During the month of March, we honor women’s contributions to American history, culture and society. For the past decade, the Harn’s curators have made a concerted effort to increase the museum’s representation of women artists’ work. A recent major gift of Florida-themed art significantly boosted this initiative by adding oil paintings, watercolors and drawings by 128 women artists. Selections are on view in the exhibition A Florida Legacy: Gift of Samuel H. and Roberta T. Vickers, in the Gladys Gracy Harn Exhibition Hall through August 1. Here, I would like to focus on one of these artists, Laura Woodward.
Laura Woodward (American, 1834–1926) was born in Mount Hope, New York. By the early 1870s, she was working as a professional artist in New York City and had established a reputation as a painter of landscapes depicting the Hudson River Valley and the surrounding area, including the Catskill, Adirondack and White Mountains. She first visited St. Augustine, Florida, in the 1880s and befriended other artists, such as Martin Johnson Heade, who gathered at the Hotel Ponce de León, now part of Flagler College. Completed in 1888, this grand hotel built by millionaire developer Henry M. Flagler included studios and spaces for artists to exhibit their work. By this time, Woodward was an established artist in her mid-50s and had exhibited her paintings extensively in the Northeast. Captivated by Florida’s unspoiled nature, she painted small oils and watercolors en plein air (outdoors).
During the late 19th century, the islands and forested wetlands of Florida’s east coast were already becoming popular travel destinations for those who could afford to travel there. Travel and sporting literature of the period described the region as an exotic Eden and praised its lush vegetation and tropical climate. By the 1890s, Anastasia Island, a barrier island just east of St. Augustine, had become a mecca for beach lovers who reached the area by crossing Matanzas Bay in sailboats. Woodward’s Anastasia Island Lighthouse, 1892, captures the famed spiral-striped lighthouse, impressive dunes and a dramatic golden sunset. Measuring only 13 by 11 inches, small oil paintings like this held a direct appeal to tourists who could purchase them in St. Augustine hotels as souvenirs of their travels.
Woodward’s undated Swamp Landscape is a major oil painting that presents an expansive view of the Everglades wetlands in Southern Florida. Given its large size (20 x 40 inches), Woodward would have painted this work in her studio, using her smaller pencil and watercolor sketches for reference. In this lyrical view framed by palm trees and towering pines, a flock of birds skims the surface of the water which is dotted with waterlilies and wildflowers. This contemplative, peaceful scene reveals none of the harsher realities of spending time in a Florida swamp populated by mosquitoes and wild animals. This subtropical wilderness consisting of coastal mangroves, sawgrass marshes and pine flatwoods is home to panthers, bears, snakes and alligators.
By 1890, Woodward began spending time in Palm Beach and this area soon became her primary residence until just before her death in 1926. In 1894, she established a studio in Henry Flagler’s newly completed Royal Poinciana Hotel, a massive wooden structure facing the Lake Worth Lagoon.
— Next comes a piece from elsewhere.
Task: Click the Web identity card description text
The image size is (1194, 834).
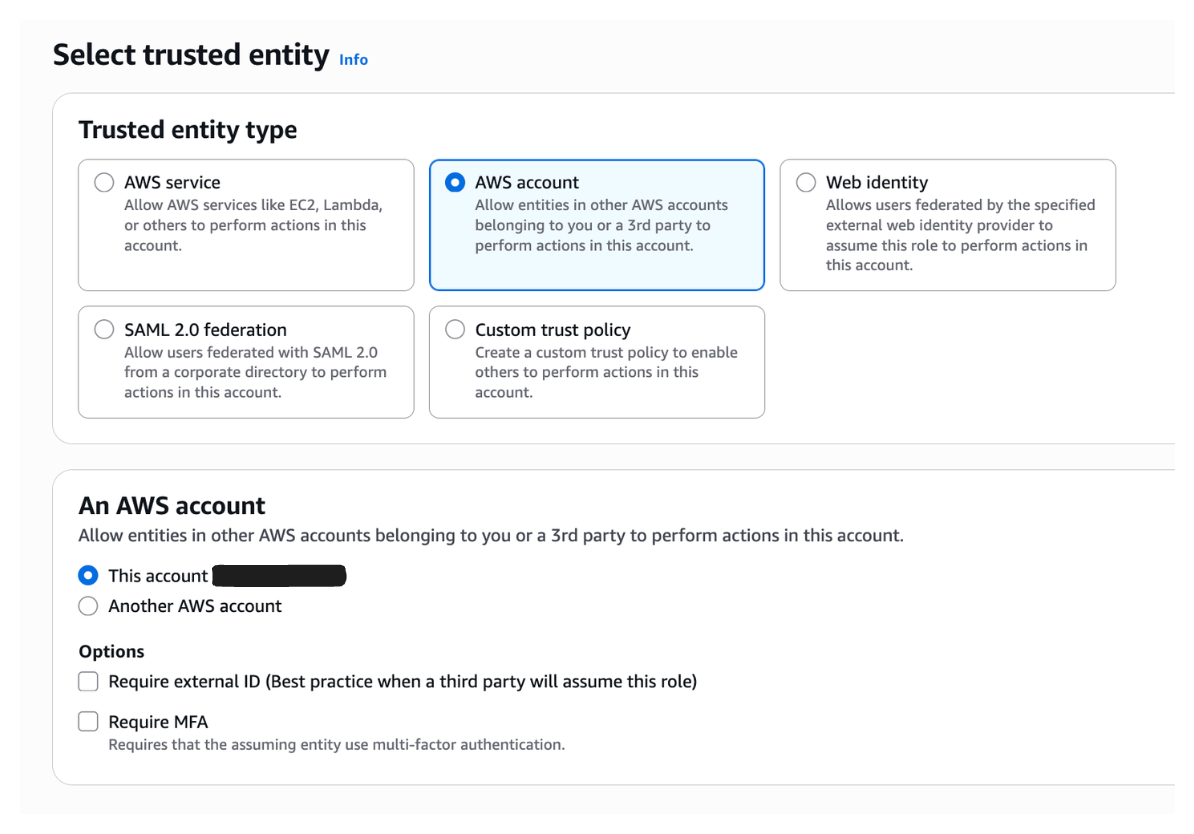Action: (960, 235)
Flagler named his new hotel after the royal poinciana tree (Delonix regia) known for its brilliantly colored red-orange flowers. Also called flame tree or flamboyant, Woodward was captivated by these trees and depicted them in numerous watercolors and oil paintings. One example is her undated painting, View of Lake Worth, which captures a magnificent royal poinciana tree bathed in sunlight and a meandering path leading to a view of the lagoon.
Woodward’s masterful renderings of the state’s natural and pristine forests, wetlands and beaches introduced audiences in the Northeast to Florida’s unique topography. Newspaper reviews, both in New York and Florida, praised her Florida landscapes for their atmospheric effects, natural coloring and realism. By the early 1900s, thousands of tourists were coming to the Sunshine State each year. Through the exhibition and sale of her paintings, Woodward played an important role in publicizing the appeal of Florida to wider audiences at a time when tourism to the state was rapidly expanding. Recognizing the marketability of her paintings, she licensed the reproduction of her works as early postcards (chromolithographs), further expanding her reach to new audiences.